• _Task requirements_: Rename "sticker" to "emoji" in the part of the records that opens with the line containing "Image resolution: width=1180" and runs through the end of the records. Reproduce only that part, with nothing else changed.

• _Records_:

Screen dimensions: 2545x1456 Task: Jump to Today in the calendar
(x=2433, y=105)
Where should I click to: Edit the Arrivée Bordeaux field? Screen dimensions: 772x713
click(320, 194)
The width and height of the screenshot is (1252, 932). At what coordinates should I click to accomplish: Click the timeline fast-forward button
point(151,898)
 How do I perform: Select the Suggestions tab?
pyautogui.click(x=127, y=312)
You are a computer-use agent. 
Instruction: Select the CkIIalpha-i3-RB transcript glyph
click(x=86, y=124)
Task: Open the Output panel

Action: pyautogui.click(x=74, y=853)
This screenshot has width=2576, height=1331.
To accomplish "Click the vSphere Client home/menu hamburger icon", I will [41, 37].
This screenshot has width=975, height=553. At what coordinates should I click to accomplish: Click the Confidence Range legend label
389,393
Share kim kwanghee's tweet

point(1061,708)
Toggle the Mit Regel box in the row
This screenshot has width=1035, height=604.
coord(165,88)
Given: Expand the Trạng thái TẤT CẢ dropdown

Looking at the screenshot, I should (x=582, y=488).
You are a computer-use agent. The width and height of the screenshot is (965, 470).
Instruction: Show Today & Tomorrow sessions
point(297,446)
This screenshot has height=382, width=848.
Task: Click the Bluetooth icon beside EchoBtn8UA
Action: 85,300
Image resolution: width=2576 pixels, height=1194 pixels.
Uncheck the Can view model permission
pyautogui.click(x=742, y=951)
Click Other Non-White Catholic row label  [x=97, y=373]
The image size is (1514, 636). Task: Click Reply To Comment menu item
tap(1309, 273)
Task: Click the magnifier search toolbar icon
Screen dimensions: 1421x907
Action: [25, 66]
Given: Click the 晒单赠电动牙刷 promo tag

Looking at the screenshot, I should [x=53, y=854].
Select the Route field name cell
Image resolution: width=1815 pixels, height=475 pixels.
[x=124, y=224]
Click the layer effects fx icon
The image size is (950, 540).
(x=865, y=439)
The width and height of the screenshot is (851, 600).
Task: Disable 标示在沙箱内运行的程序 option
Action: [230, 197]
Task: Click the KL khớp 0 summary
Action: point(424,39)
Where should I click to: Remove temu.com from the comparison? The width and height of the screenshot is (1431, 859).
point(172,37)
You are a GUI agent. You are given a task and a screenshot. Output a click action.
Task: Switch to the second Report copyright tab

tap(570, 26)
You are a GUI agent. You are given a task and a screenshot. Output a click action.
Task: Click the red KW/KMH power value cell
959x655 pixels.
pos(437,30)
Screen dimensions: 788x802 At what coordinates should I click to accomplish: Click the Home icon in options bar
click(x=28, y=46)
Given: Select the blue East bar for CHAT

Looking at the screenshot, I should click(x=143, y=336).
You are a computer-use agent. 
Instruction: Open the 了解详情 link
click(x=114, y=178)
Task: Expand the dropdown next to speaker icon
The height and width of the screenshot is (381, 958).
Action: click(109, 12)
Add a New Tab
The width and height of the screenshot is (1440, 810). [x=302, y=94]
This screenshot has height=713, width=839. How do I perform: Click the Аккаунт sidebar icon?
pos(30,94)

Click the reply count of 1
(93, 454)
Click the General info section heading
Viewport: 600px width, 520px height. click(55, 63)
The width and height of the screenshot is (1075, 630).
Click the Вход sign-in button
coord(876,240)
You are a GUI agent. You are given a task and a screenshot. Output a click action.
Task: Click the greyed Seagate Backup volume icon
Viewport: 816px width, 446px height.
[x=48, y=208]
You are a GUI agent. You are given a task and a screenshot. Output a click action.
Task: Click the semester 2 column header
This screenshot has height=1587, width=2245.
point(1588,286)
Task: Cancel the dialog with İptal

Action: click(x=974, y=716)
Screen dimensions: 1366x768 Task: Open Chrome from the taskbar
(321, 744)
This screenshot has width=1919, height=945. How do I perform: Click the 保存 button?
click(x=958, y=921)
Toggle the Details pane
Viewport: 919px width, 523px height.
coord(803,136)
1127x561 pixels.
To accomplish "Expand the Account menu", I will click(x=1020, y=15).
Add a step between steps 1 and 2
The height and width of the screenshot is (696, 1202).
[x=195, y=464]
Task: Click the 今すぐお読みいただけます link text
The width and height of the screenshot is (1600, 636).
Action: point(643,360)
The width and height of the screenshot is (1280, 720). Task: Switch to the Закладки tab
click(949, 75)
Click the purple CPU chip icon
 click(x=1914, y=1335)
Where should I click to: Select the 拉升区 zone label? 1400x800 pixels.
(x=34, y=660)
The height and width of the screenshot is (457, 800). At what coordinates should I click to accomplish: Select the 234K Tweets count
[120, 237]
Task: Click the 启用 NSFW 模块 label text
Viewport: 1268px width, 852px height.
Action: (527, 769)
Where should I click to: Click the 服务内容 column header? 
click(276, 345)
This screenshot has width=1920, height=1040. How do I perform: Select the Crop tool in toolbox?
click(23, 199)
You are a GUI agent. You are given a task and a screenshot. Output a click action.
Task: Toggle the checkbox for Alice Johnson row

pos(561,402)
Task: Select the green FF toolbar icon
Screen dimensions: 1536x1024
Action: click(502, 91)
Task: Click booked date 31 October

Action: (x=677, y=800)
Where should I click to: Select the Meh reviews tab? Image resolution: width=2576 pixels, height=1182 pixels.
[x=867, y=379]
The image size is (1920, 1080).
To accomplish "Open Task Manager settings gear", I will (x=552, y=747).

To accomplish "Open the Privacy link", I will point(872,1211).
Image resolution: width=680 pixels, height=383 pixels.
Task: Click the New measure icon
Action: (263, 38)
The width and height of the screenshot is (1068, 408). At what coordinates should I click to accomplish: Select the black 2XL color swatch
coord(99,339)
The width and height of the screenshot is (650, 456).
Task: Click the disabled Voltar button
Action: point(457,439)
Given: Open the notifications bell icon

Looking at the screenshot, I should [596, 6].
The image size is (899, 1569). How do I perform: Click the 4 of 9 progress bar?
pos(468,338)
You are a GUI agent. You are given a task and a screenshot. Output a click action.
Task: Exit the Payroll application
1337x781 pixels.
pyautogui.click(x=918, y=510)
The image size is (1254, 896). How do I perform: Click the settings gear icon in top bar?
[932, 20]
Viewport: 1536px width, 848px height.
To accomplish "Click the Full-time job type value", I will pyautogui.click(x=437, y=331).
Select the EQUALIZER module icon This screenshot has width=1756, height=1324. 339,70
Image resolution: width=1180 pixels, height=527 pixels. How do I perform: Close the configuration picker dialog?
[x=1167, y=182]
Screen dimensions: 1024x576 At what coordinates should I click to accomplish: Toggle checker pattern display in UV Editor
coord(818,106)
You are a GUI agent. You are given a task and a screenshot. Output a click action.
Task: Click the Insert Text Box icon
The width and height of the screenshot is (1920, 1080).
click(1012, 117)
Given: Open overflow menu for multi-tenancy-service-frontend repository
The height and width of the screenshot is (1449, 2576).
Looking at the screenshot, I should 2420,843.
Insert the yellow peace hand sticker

• _Exercise answer_:
Image resolution: width=1180 pixels, height=527 pixels. How do I perform: Close the configuration picker dialog?
[x=1167, y=182]
Screen dimensions: 1024x576 At what coordinates should I click to accomplish: Toggle checker pattern display in UV Editor
coord(818,106)
You are a GUI agent. You are given a task and a screenshot. Output a click action.
Task: Click the Insert Text Box icon
The width and height of the screenshot is (1920, 1080).
click(1012, 117)
Given: Open overflow menu for multi-tenancy-service-frontend repository
The height and width of the screenshot is (1449, 2576).
Looking at the screenshot, I should 2420,843.
Insert the yellow peace hand emoji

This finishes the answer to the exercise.